Der aktuelle Höhepunkt des Naziterrors  zeigte sich in der Kleinstadt Salzwedel, wo dieses Jahr ein Faschist in eine spontane antifaschistische Demonstration fuhr. Dazu gab es einen organsierten Überfall und Einbruch in das AZ Kim-Hubert, bei dem nur durch Zufall niemand schwer verletzt wurde. Anders als In Plauen(Sachsen), wo zwei Punks nicht solches Glück hatten und bei einem Anschlag auf ein Wohnhaus umkammem, welches mehrheitlich von Roma und Sinti bewohnt war.

Die Konsequenzen des Volkswahns sind uns allen nur zu gut bekannt. Die Frage lautet wohl eher, wann es die nächsten Toten in Sachsen Anhalt gibt. Unsere Verantwortung ist es, eine antifaschistische Jugendbewegung zu entwickeln, welche eine konsequente Antwort auf die zunehmende Faschisierung der Gesellschaft darstellt. Diese Demo soll der Eckpfeiler für eine klare Positionierung jugendlicher Gruppen in der Stadt  wie auf dem Land sein. Wir stehen solidarisch ein für Freiheit und Emanzipation.

Fremdenhass, Ausgrenzung und Autorität? Ohne uns! Am 29.09.2018 werden wir unsere Wut und Trauer auf die Straßen tragen.
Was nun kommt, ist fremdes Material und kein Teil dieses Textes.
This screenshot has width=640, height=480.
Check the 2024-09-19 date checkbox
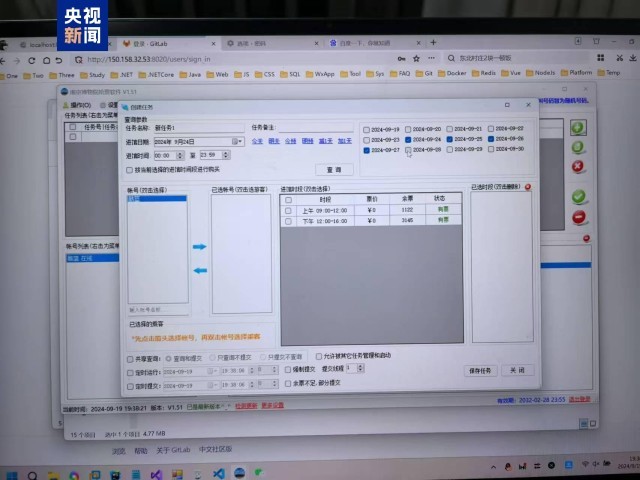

Das soll ein kämpferisches Signal an alle Faschisten des Umlands sein. Wir werden euch hier nicht kampflos das Feld überlassen und uns euch jederzeit entschlossen entgegenstellen! Für alle anderen ist es ein Aufruf zur kollektiven Organisierung. Nazis gibt’s in jeder Stadt, bildet (Jugend-)Banden macht sie platt!